投資に関する本を読むとよく目にするのが、「株式に分散して投資をすることでリスクが抑えられる」ということです。
例としてよく出されるのが、「卵は一つのカゴに盛るな」という格言です。
卵を一つのカゴに盛っていると、そのカゴを落とした場合に全ての卵が割れてしまいます。
一方で、いくつかのカゴに分けて卵を盛っていると、一つのカゴの卵は割れてしまいますが、残りの卵は無事です。
この格言と同様に株式投資においても分散して投資することによってリスクが抑えられるということです。
この格言を聞くとなるほど、できるだけ分散しておくことでリスクを低減できるように感じます。
ただ、これではリスクの発生要因や、株式投資においてなぜ分散投資することでリスクが抑えられるのかについてはよくわかりません。
また、この格言通りであれば限りなく分散し続ければ、リスクは限りなく0に近づくはずですが、どうもリスク0にはならないだろうと感じます。
そこで、株式投資におけるリスクについて調べてみました。
株式投資における2つのリスク
株式投資においては2つのリスク要因があります。
それが、以下の2つです。
- 個別リスク
- システマティックリスク
個別リスクとは?
個別リスクとは、その企業固有のニュースによって生じる株価変動のことです。
アンシステマティックリスク、ユニークリスクと呼ばれることもあります。
例えば次のようなニュースによる影響が個別リスクになります。
- 会社のCEOが引退
- 会社の倒産
- 製品の欠陥によるリコール
- 新商品の発表 etc
個別リスクはある企業固有のニュースであるため、分散投資することによってリスクを抑えることが可能です。
システマティックリスクとは?
システマティックリスクとは、すべての株式に同時に影響を与えるニュースによる株価変動のことです。
市場リスクと呼ばれることもあります。
例えば次のようなニュースによる影響がシステマティックリスクになります。
- 原油価格の高騰による生産費用の上昇
- 景気の減速
- 金利の引き下げ etc
上記の例からもわかるように、システマティックリスクはあらゆる企業の株価に影響を与えるので、分散投資によってリスクを抑えることができません。

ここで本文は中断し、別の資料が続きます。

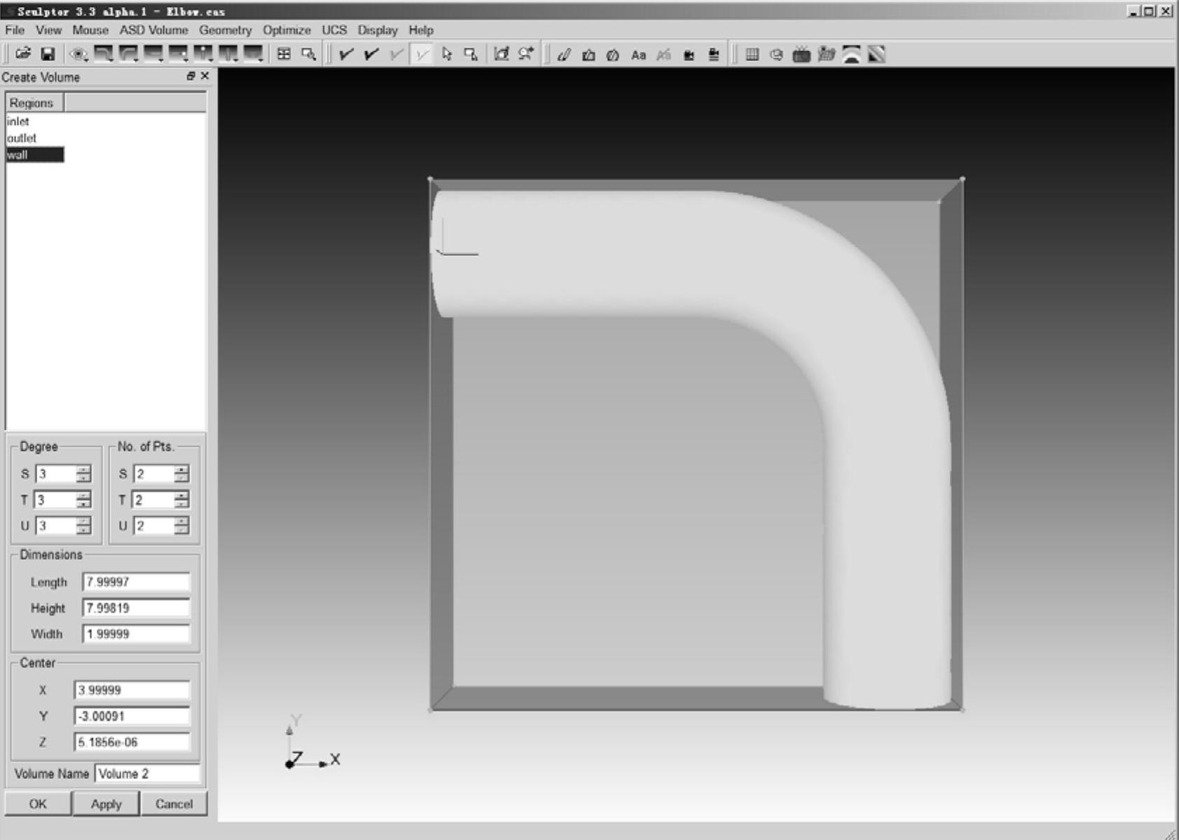Click the 'Aa' text annotation icon
This screenshot has width=1179, height=840.
[638, 55]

個別リスク・システマティックリスク・典型的なリスク変動例
個別リスク・システマティックリスク・典型的なリスク変動についてわかりやすくするために図にしてみました。
下図は組み入れ銘柄数に対するリスク変動の変化のグラフになっています。
青線・赤線・黒線はそれぞれ次のリスク変動を示しています。
青線・・・個別リスク
赤線・・・システマティックリスク
黒線・・・典型的なリスク(個別リスク+システマティックリスク)
先ほど述べたように個別リスクとは、その企業固有のニュースによって生じる株価変動のことです。もし個別リスクしか生じない株のみで銘柄数を増やしていった場合、図の青線のようにリスク変動は限りなく0%に近づいて行きます。
一方でシステマティックリスクとは、全ての株式に同時に影響を与えるニュースによる株価変動のことです。もしシステマティックリリスクしか生じない株のみで銘柄数を増やしていった場合、上図赤線のように組み入れ銘柄数を増やしていってもリスクは一定のままです。
ただし、基本的にすべての株価は個別リスクとシステマティックリスクの両方の影響を受けます。
なので黒線のように銘柄数を増やしていくと個別リスク分のリスクを減らしていくことはできますが、システマティックリスク分のリスクは残り続けます。
「卵は一つのカゴに盛るな」に付け加えて
最初に「卵は一つのカゴに盛るな」という格言の話を出しました。
卵を一つのカゴに盛っていると、そのカゴを落とした場合に全ての卵が割れてしまいます。
一方で、いくつかのカゴに分けて卵を盛っていると、一つのカゴの卵は割れてしまいますが、残りの卵は無事です。
これが分散することによるメリットです。
しかしながら、もしも大きな地震が発生した場合にはすべての卵が落ちてしまい割れてしまうでしょう。
株式投資でいうならば、広く分散投資しておけば1つの会社の倒産が倒産しても大きな影響を受けないが、世界恐慌やリーマンショックのような市場全体に影響を与えることについてはリスク低減できないということです。
この市場全体に影響を与えるリスクに対してどれほど耐性があるのかを把握することがインデックス投資を続けるうえで重要であると言えそうですね。
最後に
株式投資におけるリスクは個別リスクとシステマティックリスクの2種類あり、個別投資は分散投資によりリスク低減が可能ですが、システマティックリスクについては分散投資をしてもリスク低減ができません。
インデックス投資においてもっとも難しいことの1つは投資を続けることと言われています。リスクについて理解しておけば、とある会社のバッドニュースに対しても無駄に不安になることはなくなり、投資を継続できる1つの好材料となりえると僕は考えます。
これからも投資初心者なりに勉強を継続していこうと思います。